Disparition

Médecin de formation, éditeur engagé à gauche, fondateur de La Fabrique en 1998, Eric Hazan avait transmis au tournant des années 2020 sa maison à une nouvelle génération de jeunes éditeurs, Jean Morizot et Stella Magliani-Belkacem. Il est mort tôt ce matin, à l’âge de 87 ans.

Joints par Livres Hebdo, Jean Morizot et Stella Magliani-Belkacem ont tenu à rendre hommage à celui qui leur a « appris le métier » avant de les associer à l’entreprise comme cogérants.

Un homme « qui avait de la considération pour tout le monde »

« Eric a construit un catalogue sur des sujets forts qui étaient là dès le début et qui sont toujours d’une brûlante actualité, comme la Palestine bien sûr avec les ouvrages d’Ilan Pappé qu’il a été le premier à traduire et à publier », ont-ils rappelé, avant de revenir sur le rôle de passeur joué par leur mentor. La transmission de La Fabrique, effectuée « dans la durée », a permis à Eric Hazan de s’effacer progressivement jusqu’à laisser complètement la place à ses successeurs. « Même si depuis un an et demi il était fatigué et s’impliquait moins, la plupart de nos livres à paraître sont encore marqués de son empreinte », complètent Jean Morizot et Stella Magliani-Belkacem.

Eric Hazan était aussi un éditeur attentif aux évolutions de la chaîne de livre. Lecteur passionné, il fréquentait assidûment les librairies, s’informant des nouveautés, curieux des choix opérés pour la composition des tables. Libraire à L’Atelier, dans le XXe arrondissement de Paris, non loin des locaux de La fabrique, Natacha de la Simone se souvient d’un homme « qui avait de la considération pour tout le monde, quel que soit votre âge ou votre statut. » Eric Hazan, qui fréquentait L’Atelier en voisin, au moins une fois par semaine, « écoutait ce que vous aviez à dire et aimait mettre en relation les gens qu’il appréciait par le prisme de ses lectures », poursuit-elle, signalant par exemple avoir découvert grâce à lui Le dépaysement. Voyages en France de Jean-Christophe Bailly (Seuil, 2011).

Éditeur engagé

Né en 1936 à Paris, de parents juifs – son père Fernand Hazan, éditeur, venait d’Égypte tandis que sa mère était originaire de Roumanie –, Eric Hazan a vécu caché une bonne partie de la Seconde Guerre mondiale. Au sortir de la guerre, à laquelle toute sa famille a survécu, il s’engage au Parti communiste français et soutient le FLN pendant la guerre d’Algérie.
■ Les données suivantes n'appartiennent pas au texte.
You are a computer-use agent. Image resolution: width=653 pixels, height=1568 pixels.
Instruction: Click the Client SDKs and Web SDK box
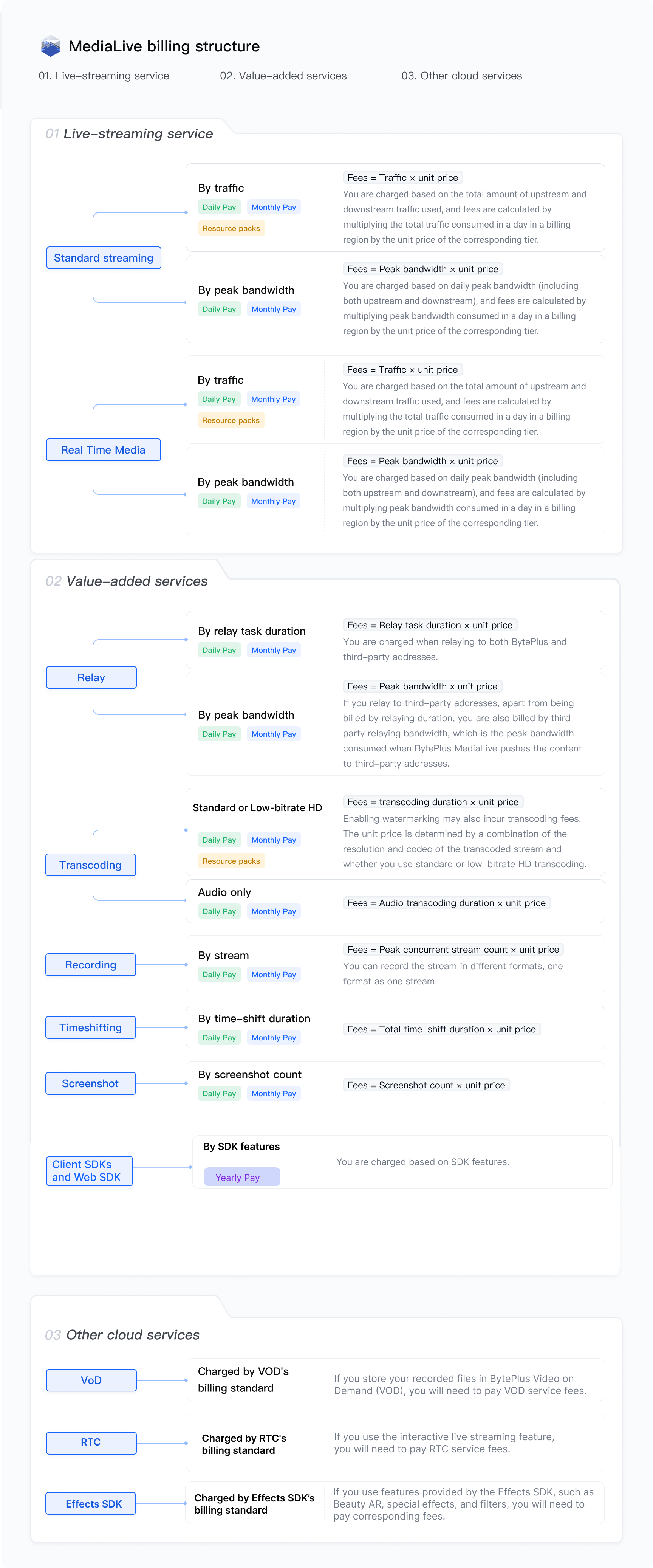(x=89, y=1171)
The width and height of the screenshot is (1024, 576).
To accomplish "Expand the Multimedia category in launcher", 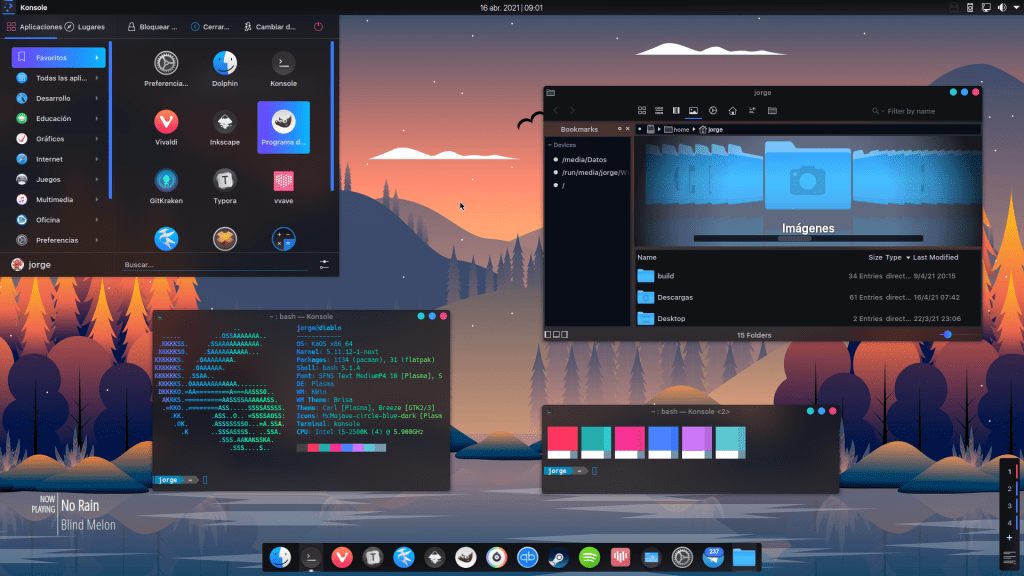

Devenu médecin et chirurgien, il revendique de procéder à des avortements à une époque où la pratique est encore interdite. On le retrouve aussi au Liban, pris dans les tourments de la guerre civile.

En 1983, Eric Hazan arrête la médecine et reprend Hazan, la maison d’édition de livres d’art fondée par son père. La maison, en difficultés, sera revendue à Hachette en 1992. Six ans plus tard, il se relance et crée La Fabrique avec quelques amis.

Résolument engagée à gauche, La Fabrique a bâti en un peu plus de 25 ans un catalogue de près de 250 titres comprenant des auteurs comme André Schiffrin, Silvia Federici, Frédéric Lordon, Alain Badiou, Jacques Rancière ou encore Grégoire Chamayou.

Parmi ses livres incontournables, l’éditeur retient notamment Un féminisme décolonial de Françoise Vergès (2019) ; Figures du communisme de Frédéric Lordon (2021) ; L’insurrection qui vient du Comité invisible (2007) ; La société ingouvernable de Grégoire Chamayou (2018) et Le spectateur émancipé de Jacques Rancière (2008).